Render the data starting at the line containing "Locate an element" and ending at the line containing "Image resolution: width=1058", both included, as a JSON list of strings with one string per line. Leave out any blank lines.

PROVIDED DATA
-=-=-

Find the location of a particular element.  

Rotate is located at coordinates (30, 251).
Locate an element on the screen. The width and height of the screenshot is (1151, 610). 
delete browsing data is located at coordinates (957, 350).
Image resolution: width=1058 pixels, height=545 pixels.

-=-=-

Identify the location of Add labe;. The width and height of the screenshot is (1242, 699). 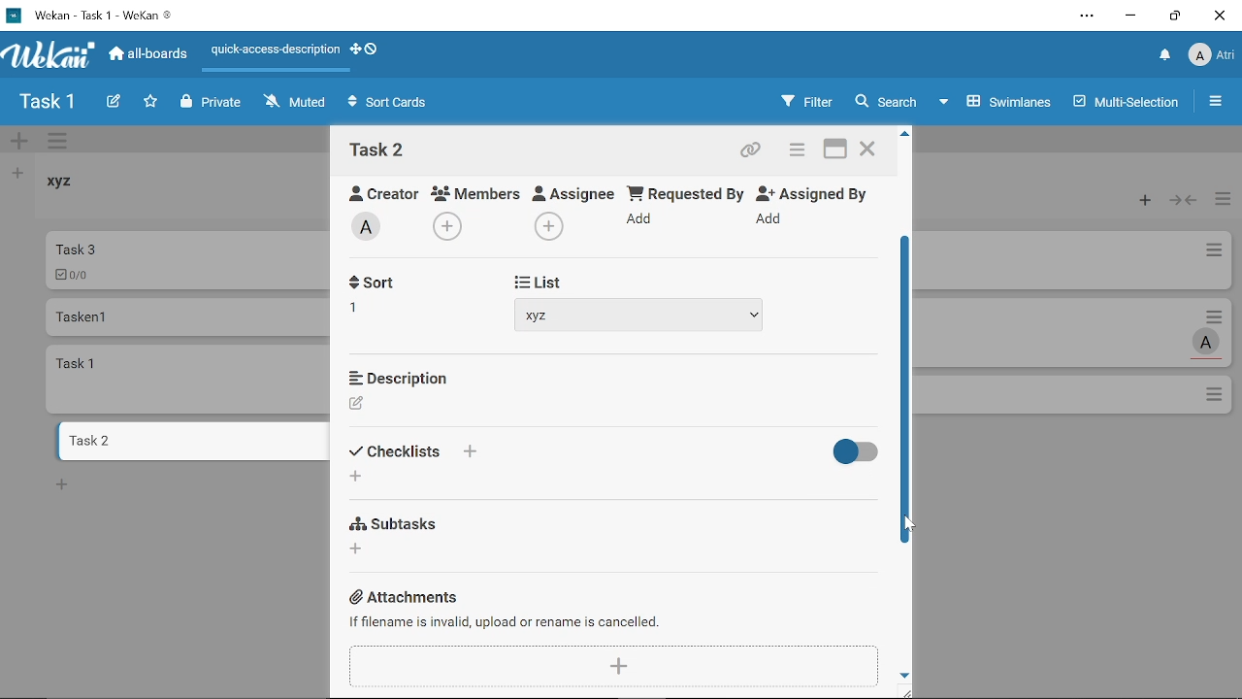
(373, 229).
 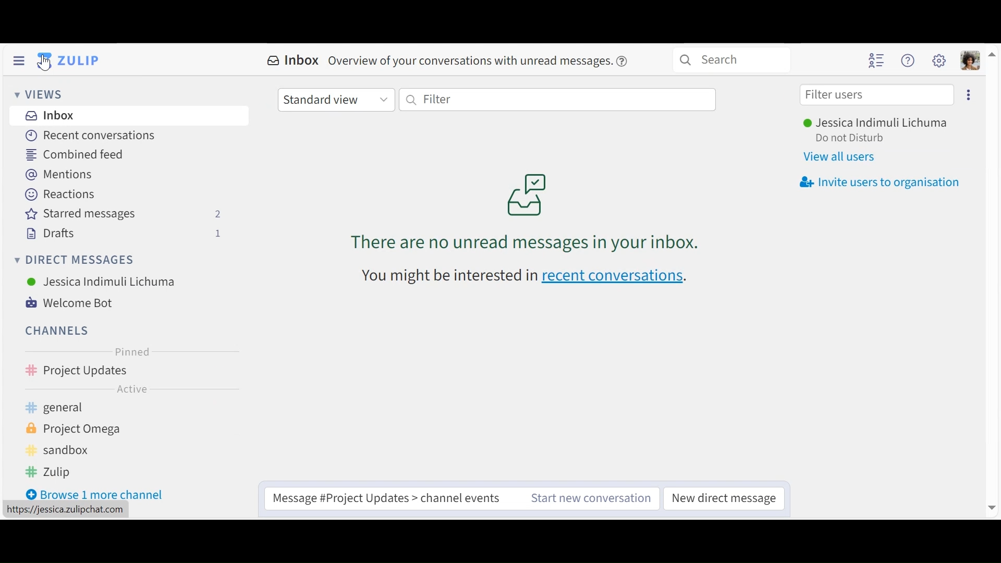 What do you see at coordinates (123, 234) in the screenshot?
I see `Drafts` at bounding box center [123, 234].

-=-=-

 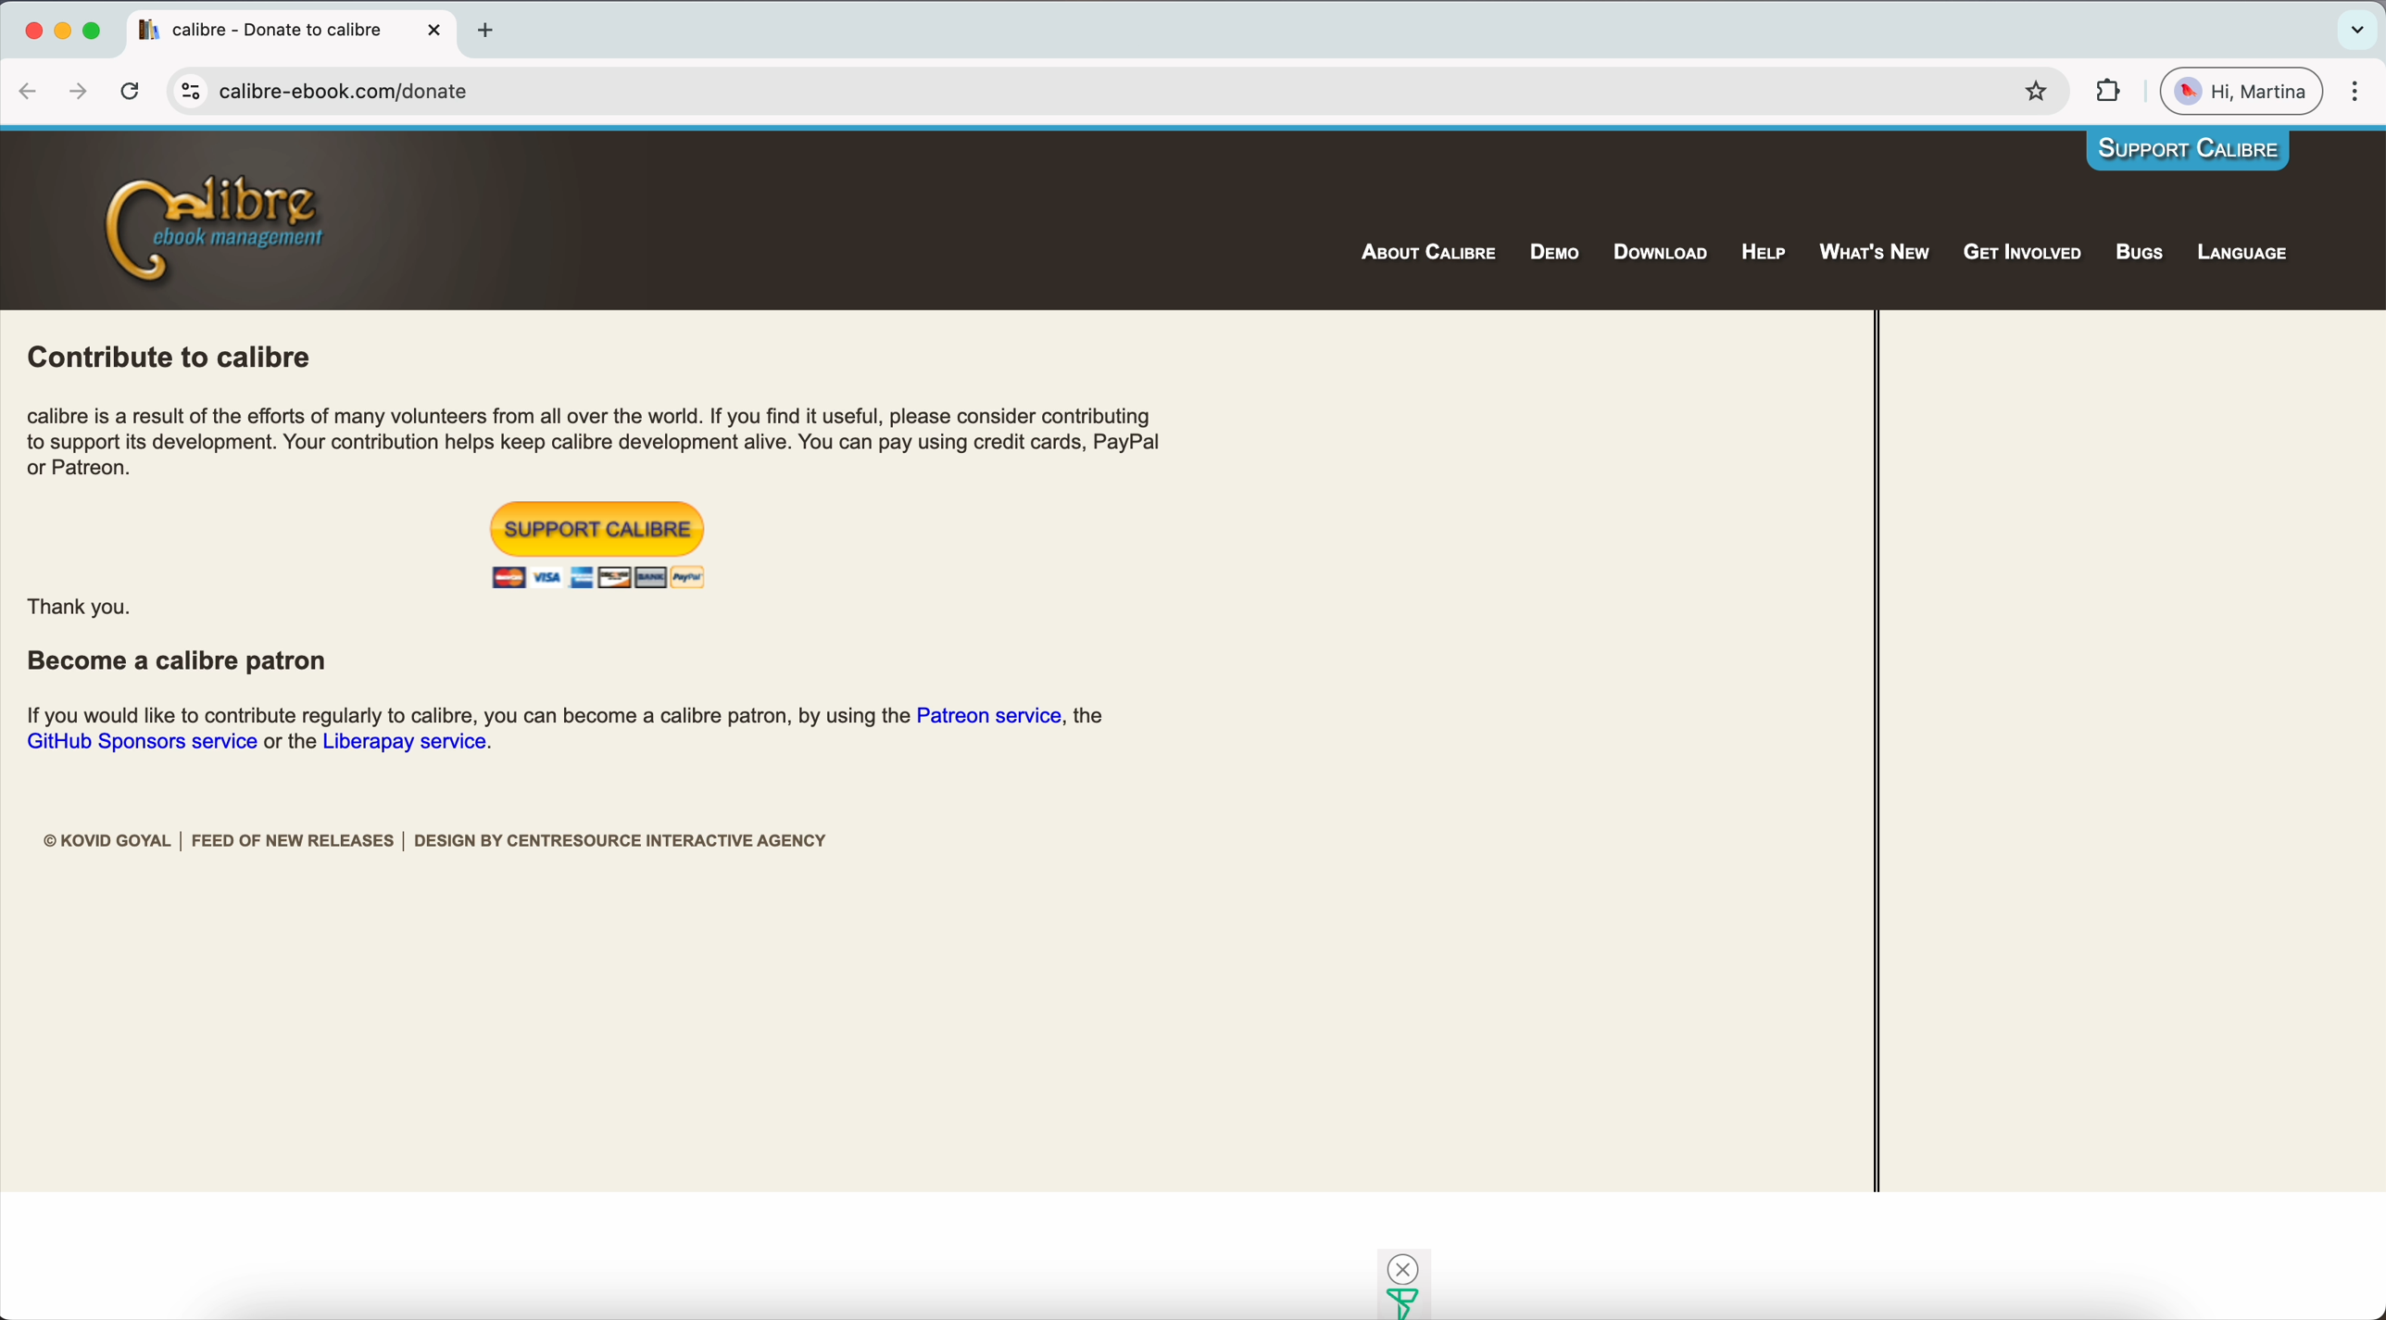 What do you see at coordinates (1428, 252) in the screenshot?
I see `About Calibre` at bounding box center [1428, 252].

-=-=-

CORRECT ANSWER
[
  "Locate an element on the screen. The width and height of the screenshot is (1151, 610). ",
  "delete browsing data is located at coordinates (957, 350).",
  "Image resolution: width=1058 pixels, height=545 pixels."
]